# New Moderator: slickrick .. and some other notes about PZ



## Nathan (Jun 11, 2008)

Well, first... I'd like to welcome *slickrick *to the moderating team arty:. 
He's been a respected member of this site for a long time and I think he will bring an important perspective and help us run this site better. I think we could use more help and with everything that's been going on I think a fresh set of eyes would be good as well.

Thanks for offering to help out!


I also wanted to address a few issues that keep popping up about who and what gets moderated on this site. I can tell you, it's a bit of a no win situation and we are talking about it a lot and trying to do the best job we can. Typically we look into a problem when someone reports a post and more often than not both sides are stepping over the line and not respecting each other. That makes it hard to moderate because no side is in the right or wrong. That's a very high level summary but just know that we are trying to improve and we are listening to your feedback. Please just try and work with us and not against us. I think we will all come out ahead that way.

Thanks...


----------



## Ron (Jun 12, 2008)

Welcome aboard slickrick, were happy to have you with us. :thumbsup::thumbsup::thumbsup:


----------



## ILPlumber (Jun 17, 2008)

Thank you Nathan.

Welcome Rick!:thumbup:


----------



## Optimus Primer (May 20, 2009)

pffft I been here longer. JK congratz slick. :thumbsup:


----------



## Titan Plumbing (Oct 8, 2009)

Congratulations, Sir! :thumbsup:


----------



## Titan Plumbing (Oct 8, 2009)

The Rangers are winning..................


----------



## luv2plumb (Apr 30, 2010)

Glad to see a fellow Texan as MOD.....congrats Slick


----------



## Pipe Rat (Apr 5, 2009)

Congrats Rick.........:thumbup: I have always respected your input


----------



## Optimus Primer (May 20, 2009)

oh and on a side note, since you mentioned that you and choctaw are friends, you cant play favorites. :laughing: once again JK


----------



## Airgap (Dec 18, 2008)

Well hide the Rust-bust-it, and 18" heavies.....

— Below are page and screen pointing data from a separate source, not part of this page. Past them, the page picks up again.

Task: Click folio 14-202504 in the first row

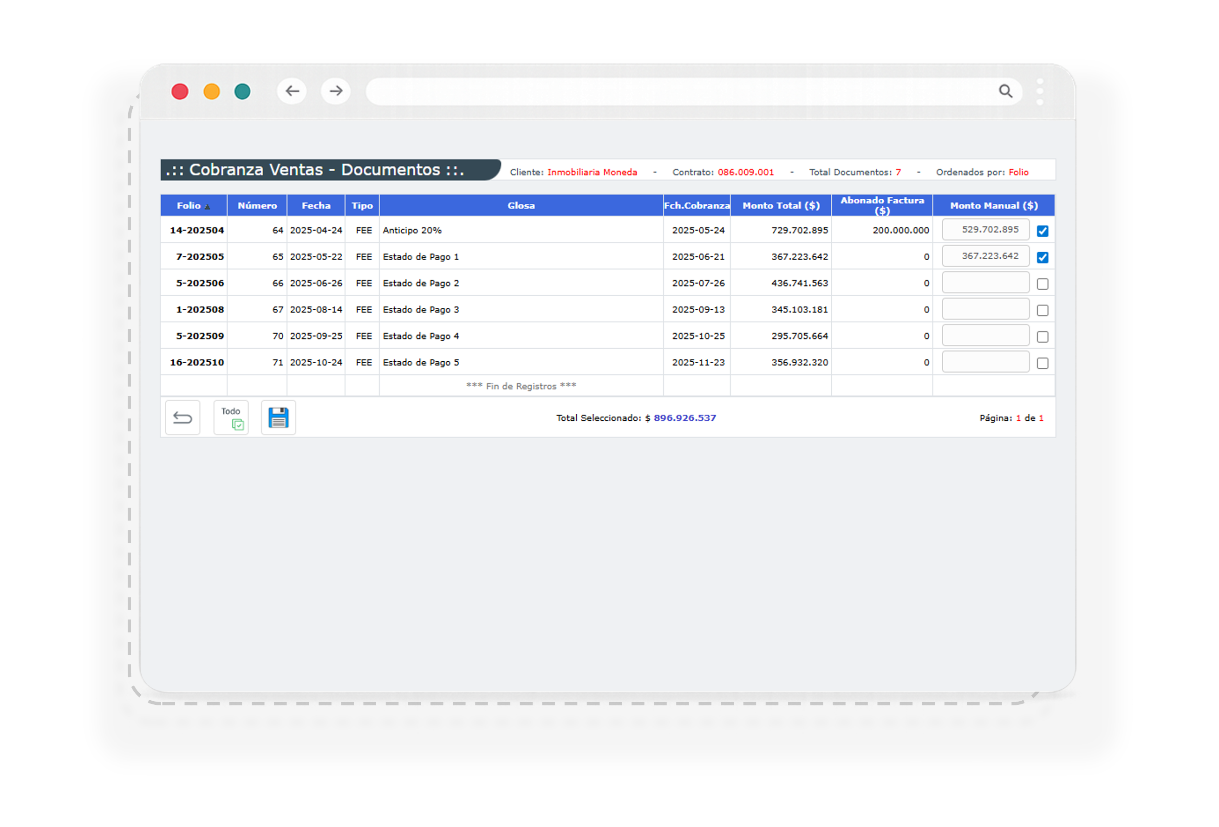Action: tap(197, 230)
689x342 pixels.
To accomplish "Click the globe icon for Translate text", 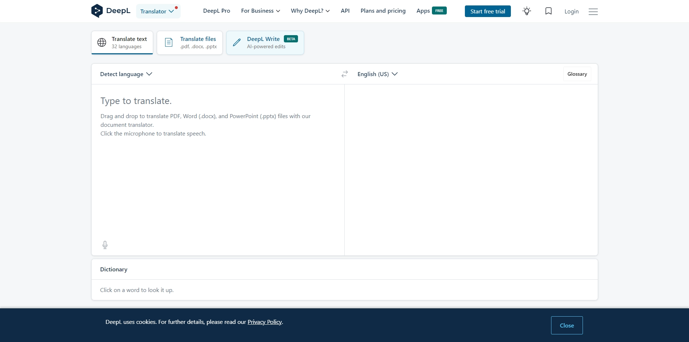I will (x=102, y=42).
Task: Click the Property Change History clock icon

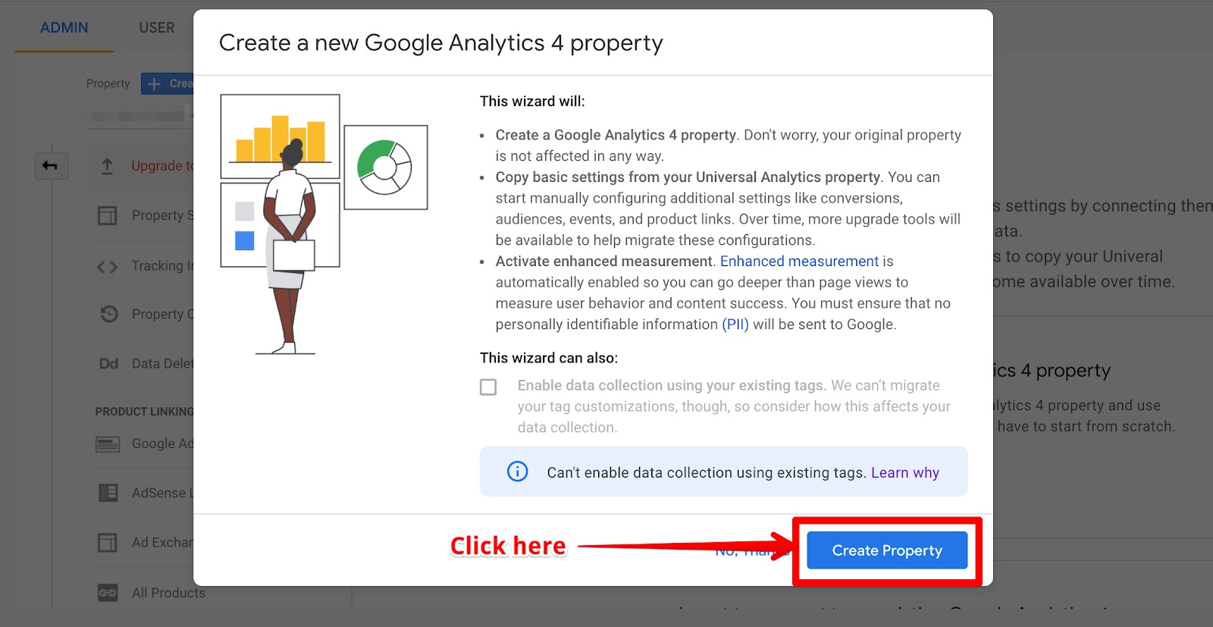Action: pos(108,314)
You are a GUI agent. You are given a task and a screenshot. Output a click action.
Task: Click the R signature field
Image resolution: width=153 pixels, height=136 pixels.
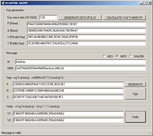point(68,91)
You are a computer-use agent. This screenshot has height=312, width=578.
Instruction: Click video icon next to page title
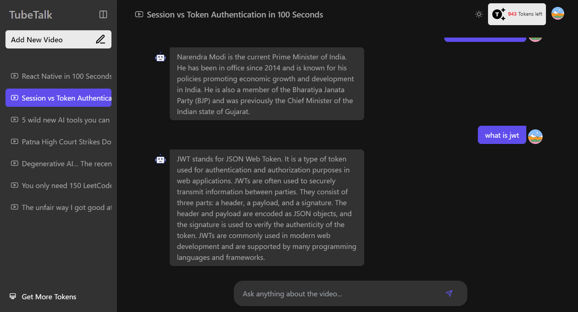pos(139,15)
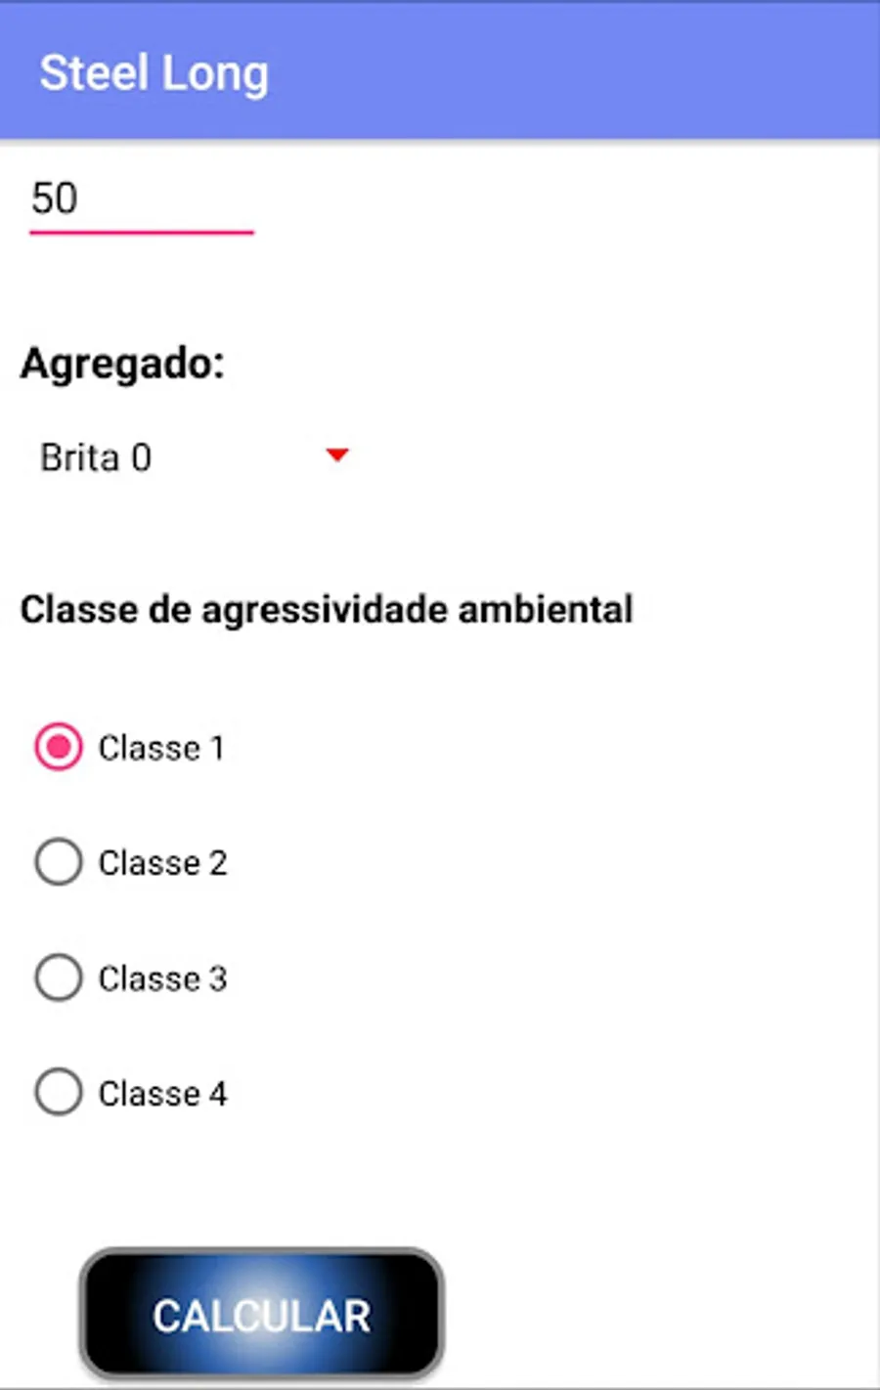
Task: Click the red dropdown arrow beside Brita 0
Action: (x=337, y=455)
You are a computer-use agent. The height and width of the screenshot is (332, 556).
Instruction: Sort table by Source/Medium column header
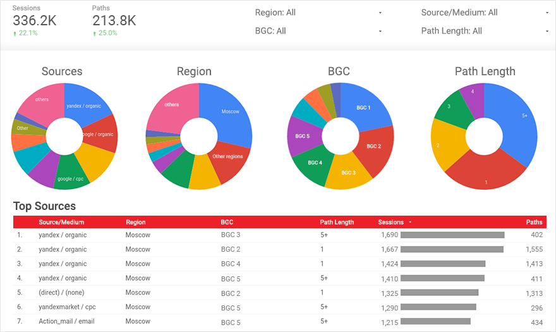[61, 222]
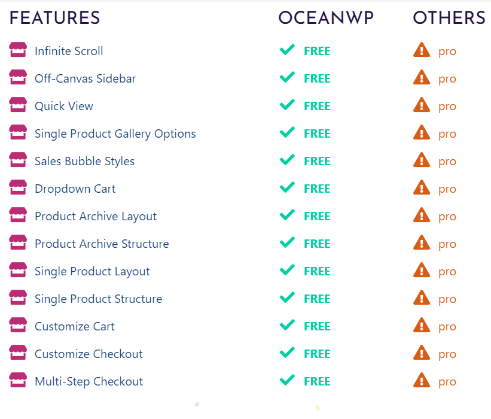The image size is (491, 419).
Task: Click the store icon next to Multi-Step Checkout
Action: (18, 380)
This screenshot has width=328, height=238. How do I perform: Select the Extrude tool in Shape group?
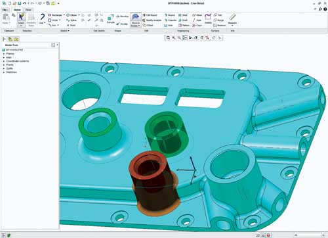point(110,18)
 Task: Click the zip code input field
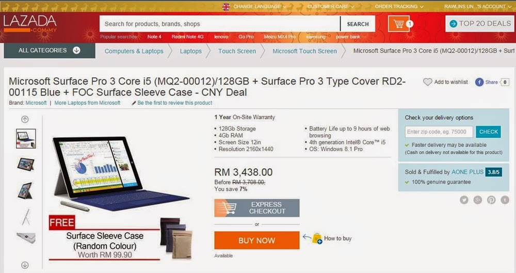pos(439,132)
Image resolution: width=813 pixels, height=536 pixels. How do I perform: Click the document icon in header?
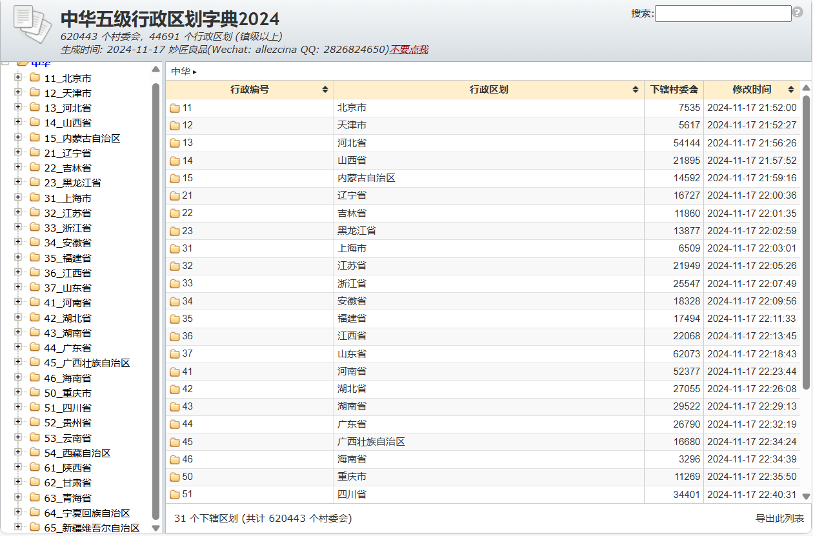32,25
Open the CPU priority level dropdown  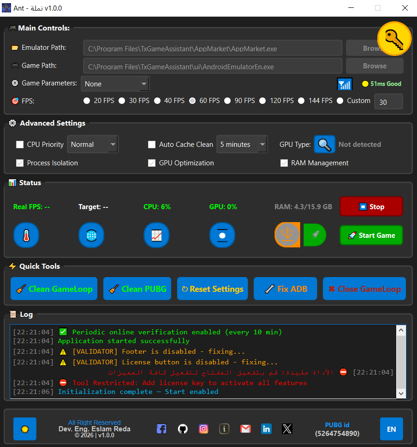92,144
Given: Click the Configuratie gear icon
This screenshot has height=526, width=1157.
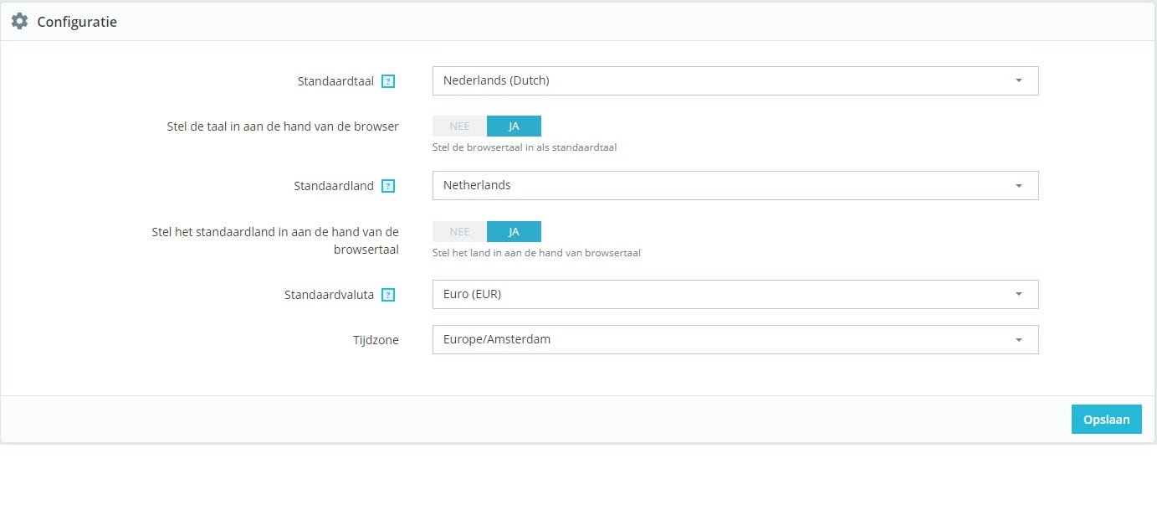Looking at the screenshot, I should pos(19,22).
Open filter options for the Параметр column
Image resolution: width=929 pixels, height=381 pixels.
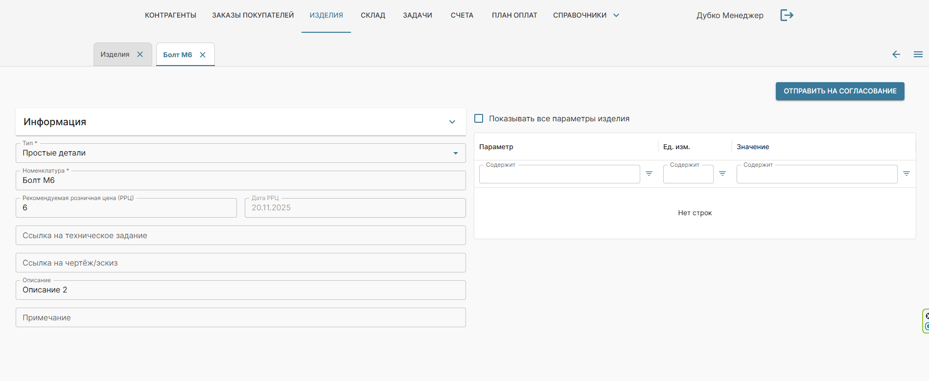[649, 174]
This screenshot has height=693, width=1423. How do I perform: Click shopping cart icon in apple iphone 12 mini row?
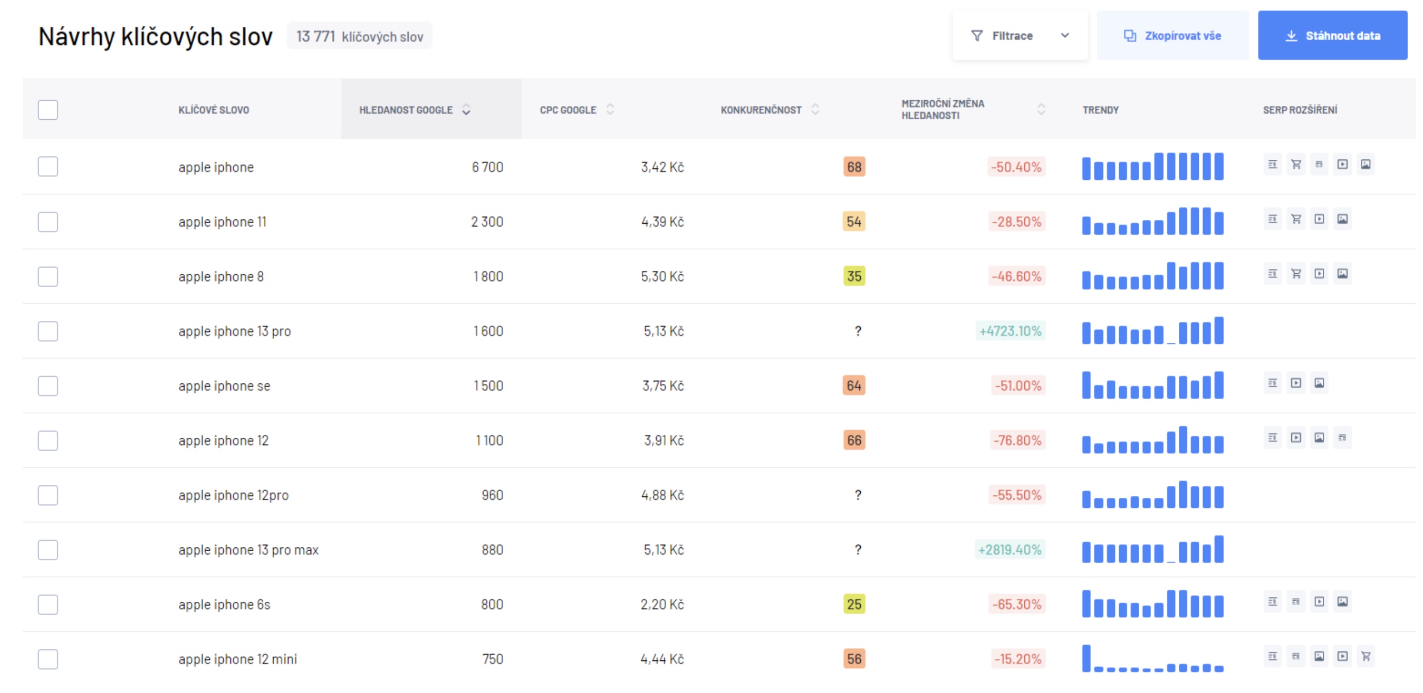[x=1365, y=657]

Congrats bro, You'll do a great job.....


----------



## Titan Plumbing (Oct 8, 2009)

house plumber said:


> oh and on a side note, since you mentioned that you and choctaw are friends, you cant play favorites. :laughing: once again JK


Not anymore...........he's already put me on his LIST!


----------



## OldSchool (Jan 30, 2010)

congrats Rick..... now get to work :laughing:


----------



## SlickRick (Sep 3, 2009)

I am just like Fox News, "Fair and Balanced"


----------



## stillaround (Mar 11, 2009)

Oh-boy..now what?


----------



## plumbpro (Mar 10, 2010)

Congrats Slick!:thumbup:


----------



## Miguel (Aug 10, 2009)

Congrats, Rick.
We'll try to go easy on ya.


----------



## SlickRick (Sep 3, 2009)

Miguel said:


> Congrats, Rick.
> We'll try to go easy on ya.


That would be wonderful.


----------



## Plumber Jim (Jun 19, 2008)

Congrats Rick. Or should i feel sorry for you? :laughing:


----------



## RealLivePlumber (Jun 22, 2008)

Best of luck to ya, bro. 

Now go delete some posts:laughing:


----------



## SlickRick (Sep 3, 2009)

RealLivePlumber said:


> Best of luck to ya, bro.
> 
> Now go delete some posts:laughing:


I would hope to never have to delete a post. I would rather be a voice of reason.


----------



## user2090 (Sep 26, 2009)

Well, there goes the neighborhood. Congrats, and please take it easy on us folk from Indiana, were kinda special. :wacko::w00t:


----------



## LEAD INGOT (Jul 15, 2009)

Congratulations Rick. Now get to work, I know I have a few suspect post out there that need to be removed. Let me know if you can't find any and I'll post some later.:laughing:


----------



## pauliplumber (Feb 9, 2009)

Great choice!:thumbup:

I hope this doesn't take the "edge" off your posts.

In other words, when ya feel the urge to say something funny that's kinda out there, I hope ya still do.


----------



## SlickRick (Sep 3, 2009)

pauliplumber said:


> Great choice!:thumbup:
> 
> I hope this doesn't take the "edge" off your posts.
> 
> In other words, when ya feel the urge to say something funny that's kinda out there, I hope ya still do.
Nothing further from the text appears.